Task goal:
Reproduce the records verbatim, from the line with "Viewport: 882px width, 848px" to the line with "click(179, 55)", both included.

Task data:
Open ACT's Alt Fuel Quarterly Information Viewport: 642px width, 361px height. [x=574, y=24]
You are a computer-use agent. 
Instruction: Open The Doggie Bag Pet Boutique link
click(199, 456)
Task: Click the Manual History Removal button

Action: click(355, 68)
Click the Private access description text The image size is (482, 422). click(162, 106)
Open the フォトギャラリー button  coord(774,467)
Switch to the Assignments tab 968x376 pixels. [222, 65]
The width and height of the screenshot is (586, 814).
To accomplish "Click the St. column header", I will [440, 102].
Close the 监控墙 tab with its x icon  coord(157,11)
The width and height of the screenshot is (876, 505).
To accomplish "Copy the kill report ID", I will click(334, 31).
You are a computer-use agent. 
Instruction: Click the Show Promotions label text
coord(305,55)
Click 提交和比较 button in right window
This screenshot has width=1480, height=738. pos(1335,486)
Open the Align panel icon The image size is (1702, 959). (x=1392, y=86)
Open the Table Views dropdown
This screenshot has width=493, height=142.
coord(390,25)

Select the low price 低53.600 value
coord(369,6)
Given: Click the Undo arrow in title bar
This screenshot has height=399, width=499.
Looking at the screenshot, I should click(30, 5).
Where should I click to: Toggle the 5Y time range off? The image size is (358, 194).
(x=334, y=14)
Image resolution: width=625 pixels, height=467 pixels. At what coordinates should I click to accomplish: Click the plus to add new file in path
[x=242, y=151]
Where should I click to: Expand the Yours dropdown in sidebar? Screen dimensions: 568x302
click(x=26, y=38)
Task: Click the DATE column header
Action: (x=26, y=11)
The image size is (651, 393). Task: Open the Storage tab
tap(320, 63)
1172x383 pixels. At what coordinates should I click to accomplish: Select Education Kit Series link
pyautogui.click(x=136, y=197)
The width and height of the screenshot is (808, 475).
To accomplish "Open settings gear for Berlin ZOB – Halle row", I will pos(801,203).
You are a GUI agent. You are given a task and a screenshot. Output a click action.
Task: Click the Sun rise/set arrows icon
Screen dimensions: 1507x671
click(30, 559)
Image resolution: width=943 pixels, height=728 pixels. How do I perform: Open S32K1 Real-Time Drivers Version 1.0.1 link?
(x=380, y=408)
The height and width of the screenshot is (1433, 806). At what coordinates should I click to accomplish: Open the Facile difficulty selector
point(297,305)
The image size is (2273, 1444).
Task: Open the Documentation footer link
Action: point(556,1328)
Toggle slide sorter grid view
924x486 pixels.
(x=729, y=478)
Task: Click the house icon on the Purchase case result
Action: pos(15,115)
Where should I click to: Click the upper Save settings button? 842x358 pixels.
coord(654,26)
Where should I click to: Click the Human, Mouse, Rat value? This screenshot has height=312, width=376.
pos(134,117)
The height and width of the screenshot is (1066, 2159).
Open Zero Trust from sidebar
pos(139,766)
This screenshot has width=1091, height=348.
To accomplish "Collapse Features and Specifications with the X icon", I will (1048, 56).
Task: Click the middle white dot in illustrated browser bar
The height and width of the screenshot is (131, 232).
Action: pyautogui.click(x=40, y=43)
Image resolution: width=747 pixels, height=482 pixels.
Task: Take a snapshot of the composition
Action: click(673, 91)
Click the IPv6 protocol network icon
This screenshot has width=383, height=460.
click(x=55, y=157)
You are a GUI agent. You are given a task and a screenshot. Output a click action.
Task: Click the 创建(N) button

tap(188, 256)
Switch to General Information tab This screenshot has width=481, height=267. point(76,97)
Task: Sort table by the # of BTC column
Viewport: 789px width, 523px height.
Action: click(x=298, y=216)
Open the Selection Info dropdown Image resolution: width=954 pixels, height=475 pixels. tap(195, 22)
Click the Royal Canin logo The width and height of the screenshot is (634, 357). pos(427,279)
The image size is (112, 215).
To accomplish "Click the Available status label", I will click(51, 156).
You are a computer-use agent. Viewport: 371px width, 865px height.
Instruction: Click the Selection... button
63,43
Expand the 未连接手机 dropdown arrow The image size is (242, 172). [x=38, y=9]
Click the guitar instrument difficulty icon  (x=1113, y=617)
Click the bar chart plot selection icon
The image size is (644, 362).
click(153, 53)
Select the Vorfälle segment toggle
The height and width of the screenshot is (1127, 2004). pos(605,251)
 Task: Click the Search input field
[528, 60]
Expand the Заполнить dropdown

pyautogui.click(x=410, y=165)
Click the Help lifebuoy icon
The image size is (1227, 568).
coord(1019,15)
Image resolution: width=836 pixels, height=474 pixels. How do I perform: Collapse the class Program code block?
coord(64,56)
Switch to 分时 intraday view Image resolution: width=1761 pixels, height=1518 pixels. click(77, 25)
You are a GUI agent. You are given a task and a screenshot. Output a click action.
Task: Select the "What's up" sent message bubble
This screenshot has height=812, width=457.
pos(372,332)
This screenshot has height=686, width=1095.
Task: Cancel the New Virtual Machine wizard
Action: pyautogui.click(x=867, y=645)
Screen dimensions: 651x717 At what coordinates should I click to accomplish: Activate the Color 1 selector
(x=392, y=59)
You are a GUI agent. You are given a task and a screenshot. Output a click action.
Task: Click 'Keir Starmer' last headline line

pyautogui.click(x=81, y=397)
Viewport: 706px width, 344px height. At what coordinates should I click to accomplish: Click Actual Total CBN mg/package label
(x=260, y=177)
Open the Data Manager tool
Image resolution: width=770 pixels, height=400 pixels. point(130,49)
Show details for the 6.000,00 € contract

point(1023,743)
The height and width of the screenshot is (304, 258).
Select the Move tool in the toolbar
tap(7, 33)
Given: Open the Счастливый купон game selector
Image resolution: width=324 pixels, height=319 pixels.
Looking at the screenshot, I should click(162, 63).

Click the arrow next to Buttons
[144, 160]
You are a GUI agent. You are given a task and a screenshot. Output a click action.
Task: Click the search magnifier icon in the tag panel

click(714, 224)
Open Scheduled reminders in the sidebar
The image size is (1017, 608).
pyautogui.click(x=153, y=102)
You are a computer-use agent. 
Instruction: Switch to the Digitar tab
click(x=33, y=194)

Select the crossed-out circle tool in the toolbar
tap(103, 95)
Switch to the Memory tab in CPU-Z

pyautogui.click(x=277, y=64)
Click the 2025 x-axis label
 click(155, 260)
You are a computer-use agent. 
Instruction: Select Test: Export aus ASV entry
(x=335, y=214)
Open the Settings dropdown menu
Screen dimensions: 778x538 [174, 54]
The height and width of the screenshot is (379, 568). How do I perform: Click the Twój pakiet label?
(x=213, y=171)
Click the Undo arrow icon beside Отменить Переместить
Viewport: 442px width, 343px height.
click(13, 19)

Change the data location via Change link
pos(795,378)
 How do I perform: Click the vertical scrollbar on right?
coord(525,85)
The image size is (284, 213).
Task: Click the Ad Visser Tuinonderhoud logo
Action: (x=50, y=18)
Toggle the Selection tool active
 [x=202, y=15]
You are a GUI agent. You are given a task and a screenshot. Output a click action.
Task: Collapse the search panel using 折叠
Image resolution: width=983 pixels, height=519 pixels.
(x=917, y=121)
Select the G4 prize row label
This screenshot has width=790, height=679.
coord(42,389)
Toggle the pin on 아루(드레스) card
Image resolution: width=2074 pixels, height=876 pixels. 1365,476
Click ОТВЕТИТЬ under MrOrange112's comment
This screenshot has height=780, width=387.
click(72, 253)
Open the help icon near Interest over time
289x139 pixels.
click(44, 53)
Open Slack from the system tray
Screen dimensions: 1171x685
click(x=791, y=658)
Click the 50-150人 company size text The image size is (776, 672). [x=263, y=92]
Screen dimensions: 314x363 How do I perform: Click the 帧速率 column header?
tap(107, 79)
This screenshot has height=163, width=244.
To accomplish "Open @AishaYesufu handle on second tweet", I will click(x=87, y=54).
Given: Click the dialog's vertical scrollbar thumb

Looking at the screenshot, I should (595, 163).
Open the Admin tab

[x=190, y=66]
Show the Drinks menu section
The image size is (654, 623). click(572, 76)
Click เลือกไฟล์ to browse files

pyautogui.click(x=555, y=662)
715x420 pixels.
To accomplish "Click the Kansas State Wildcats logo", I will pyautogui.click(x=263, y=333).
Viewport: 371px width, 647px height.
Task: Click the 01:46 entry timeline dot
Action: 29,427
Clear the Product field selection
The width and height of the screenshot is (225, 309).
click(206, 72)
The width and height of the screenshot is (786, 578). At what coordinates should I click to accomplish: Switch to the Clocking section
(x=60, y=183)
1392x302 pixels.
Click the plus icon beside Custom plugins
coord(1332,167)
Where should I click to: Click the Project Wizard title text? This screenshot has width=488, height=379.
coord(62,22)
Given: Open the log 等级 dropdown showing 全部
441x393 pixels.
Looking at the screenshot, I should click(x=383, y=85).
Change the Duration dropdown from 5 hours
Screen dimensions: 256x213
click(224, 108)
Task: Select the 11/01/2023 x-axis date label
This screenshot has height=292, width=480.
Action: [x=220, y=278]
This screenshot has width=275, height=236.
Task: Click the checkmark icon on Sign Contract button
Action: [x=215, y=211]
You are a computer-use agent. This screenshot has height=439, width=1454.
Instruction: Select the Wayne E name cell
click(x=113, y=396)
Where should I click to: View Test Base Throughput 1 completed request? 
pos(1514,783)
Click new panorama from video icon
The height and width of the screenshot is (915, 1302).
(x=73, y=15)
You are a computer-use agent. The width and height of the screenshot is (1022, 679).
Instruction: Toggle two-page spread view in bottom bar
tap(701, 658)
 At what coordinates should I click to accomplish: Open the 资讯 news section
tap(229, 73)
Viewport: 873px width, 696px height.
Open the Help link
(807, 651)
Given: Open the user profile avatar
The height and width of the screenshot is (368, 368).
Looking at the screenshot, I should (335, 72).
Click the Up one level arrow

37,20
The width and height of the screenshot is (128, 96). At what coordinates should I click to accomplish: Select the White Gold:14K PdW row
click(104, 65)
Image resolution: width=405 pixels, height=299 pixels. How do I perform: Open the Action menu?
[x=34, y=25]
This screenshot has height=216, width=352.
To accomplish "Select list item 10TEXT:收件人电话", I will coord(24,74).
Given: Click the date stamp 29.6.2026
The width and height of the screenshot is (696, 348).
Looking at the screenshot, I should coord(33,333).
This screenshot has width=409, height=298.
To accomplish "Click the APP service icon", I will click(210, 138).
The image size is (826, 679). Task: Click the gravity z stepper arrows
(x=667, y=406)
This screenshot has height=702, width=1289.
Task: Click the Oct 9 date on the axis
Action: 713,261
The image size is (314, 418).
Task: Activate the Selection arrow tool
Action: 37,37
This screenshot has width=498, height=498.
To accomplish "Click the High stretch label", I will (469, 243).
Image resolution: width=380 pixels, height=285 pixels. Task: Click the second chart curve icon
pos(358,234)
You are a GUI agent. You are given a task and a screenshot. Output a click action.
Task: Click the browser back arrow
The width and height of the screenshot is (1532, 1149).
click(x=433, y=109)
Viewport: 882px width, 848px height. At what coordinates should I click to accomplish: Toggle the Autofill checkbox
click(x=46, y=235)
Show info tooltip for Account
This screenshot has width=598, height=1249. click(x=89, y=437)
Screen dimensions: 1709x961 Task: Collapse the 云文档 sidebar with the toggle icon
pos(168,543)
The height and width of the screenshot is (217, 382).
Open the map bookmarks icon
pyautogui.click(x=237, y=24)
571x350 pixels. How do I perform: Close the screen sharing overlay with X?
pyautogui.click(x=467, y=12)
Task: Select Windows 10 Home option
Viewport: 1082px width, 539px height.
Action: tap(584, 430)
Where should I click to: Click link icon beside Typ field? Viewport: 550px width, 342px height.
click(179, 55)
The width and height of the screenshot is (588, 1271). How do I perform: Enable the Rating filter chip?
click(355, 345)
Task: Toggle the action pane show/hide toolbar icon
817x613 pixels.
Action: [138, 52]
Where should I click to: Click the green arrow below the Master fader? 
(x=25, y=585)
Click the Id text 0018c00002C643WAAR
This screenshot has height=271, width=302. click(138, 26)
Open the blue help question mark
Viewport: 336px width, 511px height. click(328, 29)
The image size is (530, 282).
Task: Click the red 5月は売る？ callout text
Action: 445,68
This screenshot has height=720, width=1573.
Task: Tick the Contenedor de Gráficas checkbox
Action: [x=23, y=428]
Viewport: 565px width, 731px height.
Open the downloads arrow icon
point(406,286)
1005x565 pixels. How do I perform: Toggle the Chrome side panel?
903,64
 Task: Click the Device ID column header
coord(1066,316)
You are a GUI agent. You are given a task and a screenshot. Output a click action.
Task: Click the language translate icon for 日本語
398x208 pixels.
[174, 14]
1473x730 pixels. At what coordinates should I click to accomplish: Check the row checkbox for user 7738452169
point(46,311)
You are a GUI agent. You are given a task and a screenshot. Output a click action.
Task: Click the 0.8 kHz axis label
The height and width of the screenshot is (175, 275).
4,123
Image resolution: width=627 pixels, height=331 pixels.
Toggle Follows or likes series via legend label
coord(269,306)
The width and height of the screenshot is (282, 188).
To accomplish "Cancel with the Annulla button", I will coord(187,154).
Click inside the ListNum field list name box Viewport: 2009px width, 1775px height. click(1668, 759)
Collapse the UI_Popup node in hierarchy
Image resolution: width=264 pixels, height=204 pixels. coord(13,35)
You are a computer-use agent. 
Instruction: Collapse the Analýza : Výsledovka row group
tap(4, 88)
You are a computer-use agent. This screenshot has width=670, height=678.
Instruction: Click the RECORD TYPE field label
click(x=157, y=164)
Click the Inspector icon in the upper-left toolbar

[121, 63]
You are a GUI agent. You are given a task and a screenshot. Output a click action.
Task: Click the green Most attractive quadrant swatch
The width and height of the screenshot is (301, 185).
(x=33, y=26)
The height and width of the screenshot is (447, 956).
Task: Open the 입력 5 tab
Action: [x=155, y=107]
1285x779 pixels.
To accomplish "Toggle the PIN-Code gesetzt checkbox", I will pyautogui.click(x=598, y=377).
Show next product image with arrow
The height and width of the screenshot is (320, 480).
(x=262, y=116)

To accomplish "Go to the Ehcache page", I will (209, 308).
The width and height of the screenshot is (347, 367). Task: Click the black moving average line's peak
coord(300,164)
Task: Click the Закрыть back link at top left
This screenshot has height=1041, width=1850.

Correct output:
Viewport: 882px width, 848px height. At what coordinates should I click to accomplish: Toggle the Autofill checkbox
click(x=46, y=235)
Show info tooltip for Account
This screenshot has width=598, height=1249. click(x=89, y=437)
Screen dimensions: 1709x961 Task: Collapse the 云文档 sidebar with the toggle icon
pos(168,543)
The height and width of the screenshot is (217, 382).
Open the map bookmarks icon
pyautogui.click(x=237, y=24)
571x350 pixels. How do I perform: Close the screen sharing overlay with X?
pyautogui.click(x=467, y=12)
Task: Select Windows 10 Home option
Viewport: 1082px width, 539px height.
Action: tap(584, 430)
Where should I click to: Click link icon beside Typ field? Viewport: 550px width, 342px height.
click(179, 55)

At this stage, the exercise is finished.